Adding a foreign dimension, the Islamic Movement in Nigeria has links to Shi'ite power Iran, which is locked in a struggle with Sunni kingdom Saudi Arabia for pre-eminence in the Middle East. Zakzaky traveled after the revolution before returning to found his sect, though the nature of the links are unclear.
 
Following the Zaria violence, Tehran denounced the killing of Shi'ites and urged Nigeria to protect the minority group.
 
Meanwhile there is deep resentment for the Shi'ite sect among some Sunni residents of Zaria who say members of the movement had regularly carried out attacks in the city in the past year – charges denied by the sect.
 
"They hired some thugs who came and were macheteing people," said Mohammed Bello, a Sunni who lives next to the sheikh's razed house said of one alleged attack.
 
While he was talking an angry crowd gathered, with many telling similar tales. "They macheted two of our motorcycles.
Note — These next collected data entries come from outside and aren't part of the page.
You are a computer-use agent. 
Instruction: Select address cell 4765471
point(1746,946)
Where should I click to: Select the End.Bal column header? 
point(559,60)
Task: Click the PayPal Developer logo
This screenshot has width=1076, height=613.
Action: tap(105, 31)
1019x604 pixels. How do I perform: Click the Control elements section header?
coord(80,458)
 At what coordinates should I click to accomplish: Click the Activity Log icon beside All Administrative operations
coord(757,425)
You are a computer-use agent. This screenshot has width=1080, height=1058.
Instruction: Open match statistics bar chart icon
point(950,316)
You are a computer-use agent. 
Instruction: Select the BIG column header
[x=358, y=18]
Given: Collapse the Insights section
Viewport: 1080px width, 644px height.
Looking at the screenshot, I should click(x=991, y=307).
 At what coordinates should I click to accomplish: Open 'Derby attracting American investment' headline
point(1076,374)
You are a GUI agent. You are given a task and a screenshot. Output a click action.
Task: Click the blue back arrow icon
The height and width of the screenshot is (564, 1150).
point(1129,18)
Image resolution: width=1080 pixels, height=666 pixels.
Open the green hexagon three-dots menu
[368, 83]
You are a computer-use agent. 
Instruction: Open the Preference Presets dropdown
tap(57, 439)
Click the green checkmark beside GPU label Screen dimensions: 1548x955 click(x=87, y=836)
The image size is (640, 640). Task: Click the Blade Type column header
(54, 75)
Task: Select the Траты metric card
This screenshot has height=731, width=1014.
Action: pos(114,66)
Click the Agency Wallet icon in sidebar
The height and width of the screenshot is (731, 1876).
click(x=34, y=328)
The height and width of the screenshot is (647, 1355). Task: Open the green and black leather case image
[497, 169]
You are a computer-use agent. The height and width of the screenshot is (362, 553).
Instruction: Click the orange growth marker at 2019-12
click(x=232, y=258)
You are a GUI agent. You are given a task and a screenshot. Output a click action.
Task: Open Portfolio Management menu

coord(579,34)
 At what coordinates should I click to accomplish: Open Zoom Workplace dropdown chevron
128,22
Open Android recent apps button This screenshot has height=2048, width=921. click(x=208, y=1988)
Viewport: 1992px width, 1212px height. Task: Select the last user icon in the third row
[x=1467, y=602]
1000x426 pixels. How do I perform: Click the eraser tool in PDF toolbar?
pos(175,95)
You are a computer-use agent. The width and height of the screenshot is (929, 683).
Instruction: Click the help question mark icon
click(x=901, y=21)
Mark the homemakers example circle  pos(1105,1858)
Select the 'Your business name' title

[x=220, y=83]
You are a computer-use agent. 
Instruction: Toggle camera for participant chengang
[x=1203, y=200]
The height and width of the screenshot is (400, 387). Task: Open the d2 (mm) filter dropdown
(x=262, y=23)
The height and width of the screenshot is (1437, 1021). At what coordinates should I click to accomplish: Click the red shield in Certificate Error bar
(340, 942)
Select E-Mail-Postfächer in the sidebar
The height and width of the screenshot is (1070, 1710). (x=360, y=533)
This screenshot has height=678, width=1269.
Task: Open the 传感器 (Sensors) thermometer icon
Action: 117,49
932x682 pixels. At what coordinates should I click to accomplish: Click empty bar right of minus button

When I tried talking to them they wounded me here on my head," said Salisu Mohammed, another Sunni.
 
The army detained more than 200 of Zakzaky's followers along with the sheikh after the clashes. Some other members of his sect have left Zaria or gone into hiding.
 
In a sign of the tensions gripping the city, several anti-Shi'ite slogans have sprung up in recent weeks on buildings used by the sect, some denouncing those detained.
 
"We're glad they are gone. We want them out of Nigeria," said Idris Mohammed, a Sunni living in the neighborhood of the sheikh's destroyed compound, where walls are daubed with slogans reading "Do not release Zakzaky".